Tra gli indagati risulta anche il parlamentare di “Noi moderati” ed ex ministro dell’Agricoltura Saverio Romano: anche il suo nome non è nuovo alle cronache giudiziarie essendo stato nel 2012 processato e assolto dal Gup di Palermo per non aver commesso il fatto dal reato di concorso esterno ai sensi dell’art. 530 II comma c.p.p., e, cioè, con formula dubitativa (la vecchia insufficienza di prova), e avendone il pm Nino Di Matteo chiesto la condanna “per aver stretto un patto politico-mafioso con le famiglie mafiose di Villabate e Belmonte Menzagno”. La Cassazione, nella sentenza Cuffaro, cita più volte Romano in relazione a due episodi. Il primo è l’incontro di Romano e Cuffaro con Angelo Siino, “ministro dei lavori pubblici di Cosa Nostra”. Scrive la Corte: “È appena il caso di segnalare che, escusso nel dibattimento di I grado, Angelo Siino – successivamente al 1991 tratto in arresto e poi divenuto collaboratore di giustizia – ha riferito analogamente della visita degli allora giovani Cuffaro e Romano nella quale entrambi gli chiedevano apertamente sostegno elettorale … l’imputato (Cuffaro), a sua volta ha ammesso di essersi recato, insieme a Saverio Romano dal Siino per chiedergli appoggio elettorale (ammettendo l’incontro degli stessi esatti termini riferiti dal mafioso)”.
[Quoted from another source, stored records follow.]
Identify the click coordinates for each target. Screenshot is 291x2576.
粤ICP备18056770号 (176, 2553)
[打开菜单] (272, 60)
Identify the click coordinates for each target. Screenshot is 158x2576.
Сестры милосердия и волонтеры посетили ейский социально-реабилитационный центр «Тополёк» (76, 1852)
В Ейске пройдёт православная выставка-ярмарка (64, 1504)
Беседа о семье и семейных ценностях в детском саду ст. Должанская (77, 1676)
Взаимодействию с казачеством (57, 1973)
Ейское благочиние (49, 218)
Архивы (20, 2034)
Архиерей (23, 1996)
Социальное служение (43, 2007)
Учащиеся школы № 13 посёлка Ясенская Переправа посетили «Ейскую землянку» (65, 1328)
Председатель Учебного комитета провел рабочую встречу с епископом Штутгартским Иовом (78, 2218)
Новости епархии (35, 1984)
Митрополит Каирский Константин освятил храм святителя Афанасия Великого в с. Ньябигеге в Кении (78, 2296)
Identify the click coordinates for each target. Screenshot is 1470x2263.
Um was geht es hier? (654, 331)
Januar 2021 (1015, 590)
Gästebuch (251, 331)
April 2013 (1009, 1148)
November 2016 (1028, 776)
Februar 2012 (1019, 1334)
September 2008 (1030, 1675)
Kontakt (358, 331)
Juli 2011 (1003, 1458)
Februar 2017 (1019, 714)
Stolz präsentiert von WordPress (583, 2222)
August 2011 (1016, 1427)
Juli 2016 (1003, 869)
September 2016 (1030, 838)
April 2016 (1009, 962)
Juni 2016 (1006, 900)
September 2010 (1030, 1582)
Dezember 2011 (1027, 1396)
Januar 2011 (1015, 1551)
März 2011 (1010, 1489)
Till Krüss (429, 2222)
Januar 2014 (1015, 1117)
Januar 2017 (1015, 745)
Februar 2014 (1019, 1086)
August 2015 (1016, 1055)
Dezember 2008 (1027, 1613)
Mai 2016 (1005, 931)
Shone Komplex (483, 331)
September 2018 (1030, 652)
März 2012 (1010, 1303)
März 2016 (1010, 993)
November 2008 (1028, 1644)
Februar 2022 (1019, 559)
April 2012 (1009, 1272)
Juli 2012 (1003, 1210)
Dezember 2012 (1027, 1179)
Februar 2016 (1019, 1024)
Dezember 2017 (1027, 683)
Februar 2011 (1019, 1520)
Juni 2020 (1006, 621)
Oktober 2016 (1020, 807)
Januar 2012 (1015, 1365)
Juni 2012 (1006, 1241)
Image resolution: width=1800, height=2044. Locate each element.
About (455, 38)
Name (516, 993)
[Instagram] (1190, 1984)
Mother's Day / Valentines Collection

Il secondo episodio riguarda la candidatura alle elezioni regionali in una lista collegata a quella del Cuffaro di tale Acanto Giuseppe. Scrive la Cassazione, richiamando la motivazione della Corte di Appello (che citava le dichiarazioni del collaboratore di giustizia Francesco Campanella, amico di Cuffaro e legato al clan mafioso Mandalà): “Occorre rilevare come in proposito riferiva Campanella che l’Acanto era divenuto un intimo collaboratore degli associati mafiosi Mandalà i quali e, in particolare, Antonino, ne avevano sponsorizzato la candidatura alle elezioni regionali del 2001. In tale circostanza il Campanella aveva, una prima volta, incontrato Romano Saverio, componente dello stesso partito del Cuffaro, per chiedergli appunto l’inserimento di Acanto nella lista Biancofiore precisando che si trattava di un candidato sostenuto dal gruppo Villabate e da Mandalà Antonino; il Romano competente per la formazione della lista aveva immediatamente assicurato l’inserimento di detto soggetto tra i candidati chiedendogli di fargli avere al più presto i documenti mandandogli i saluti per il Mandalà Antonino stesso”.

Ma chi era Mandalà? “L’incontrastato capo della cosca mafiosa di Villabate”, strettamente legata al boss Bernardo Provenzano al punto che era stato proprio il figlio, “Nicola Mandalà, ad accompagnare il capo dell’intera organizzazione criminale Cosa Nostra a Marsiglia” per un delicato intervento chirurgico, quello stesso Nicola Mandalà poi condannato in via definitiva nel 2011 all’ergastolo per omicidio aggravato dal metodo mafioso.

I lupi perdono il pelo ma non il vizio.